Parenteral tocolysis (beta agonist) should be used if there are no contraindications. Many of us already use some form of tocolysis to reduce uterine tone. Recent data support what many of us have suspected-that a tocolytic improves ECV success [RR 1.68; 95% CI, 1.14–2.48] and reduces cesarean delivery risk [RR 0.77; 95% CI, 0.67–0.88]. Although my experience has been with either magnesium or terbutaline, ACOG recommends the latter, citing insufficient evidence to support the use of alternative tocolytics.4
Is early labor or prior uterine scar a contraindication to ECV? Information is insufficient to make clear recommendations on this practice. The likelihood of success is not likely to significantly differ from that in women without these conditions, however, the magnitude of pregnancy risk has not been quantified due to insufficient study. ACOG does not consider these conditions to be contraindications to ECV and care of women in these situations should be individualized.
Whether to offer regional anesthesia at the time of ECV remains unclear, with discordant results in randomized trials exploring this question. Although there are some advantages, such as being able to offer cesarean delivery immediately if complications arise, the data do not currently support routine use. A recent meta-analysis demonstrated greater immediate ECV success, but did not show a significant reduction in cesarean delivery risk with regional anesthesia [RR 0.80; 95% CI, 0.55–1.17]. These findings did not differ for spinal or epidural.5
Although many factors have been associated with success and failure, unlike predicting successful trial of labor after cesarean section, no reliable or validated scoring system exists to counsel patients regarding their likelihood of avoiding a cesarean delivery.
Non-stress test monitoring should occur before and after ECV. Testing should continue for at least 30 minutes after the procedure. Anti-D immune globulin should be given to Rh-negative mothers who have no plans for delivery within 72 hours after ECV.

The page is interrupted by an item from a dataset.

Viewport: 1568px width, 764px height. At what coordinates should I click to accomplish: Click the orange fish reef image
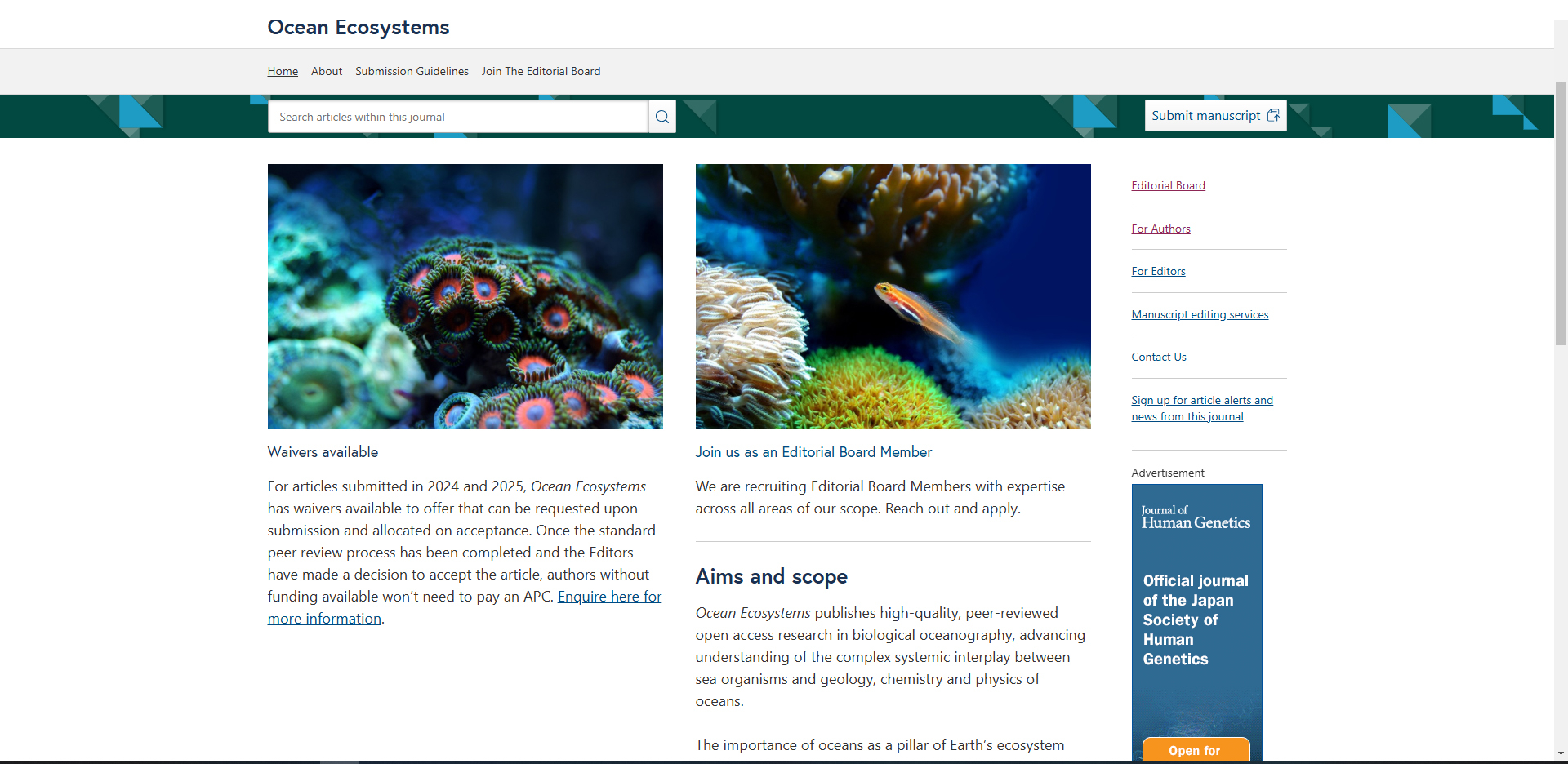(893, 295)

This new ACOG guidance is a reminder of the importance of routine screening for malpresentation in the third trimester. The evidence justifies ECV as a critical tool for providers to prevent cesarean delivery. Moreover, available evidence continues to be a useful guide for accomplishing a safe and effective ECV.
1. External cephalic version. Practice Bulletin No. 161. American College of Obstetricians and Gynecologists. Obstet Gynecol. 2016;127:e54-61.
2. Hofmeyr GJ, Kulier R, West HM. External cephalic version for breech presentation at term. Cochrane Database Syst Rev. 2015:4.
3. Hutton EK, Hofmeyr GJ, Dowswell T. External cephalic version for breech presentation before term. Cochrane Database Syst Rev. 2015:7.
4. Cluver C, Gyte GM, Sinclair M, Dowswell T, Hofmeyr GJ. Interventions for helping to turn term breech babies to head first presentation when using external cephalic version. Cochrane Database Syst Rev. 2015:2.
5. Goetzinger KR, Harper LM, Tuuli MG, Macones GA, Colditz GA. Effect of regional anesthesia on the success rate of external cephalic version: a systematic review and meta-analysis. Obstet Gynecol. 2011:118(5):1137-44.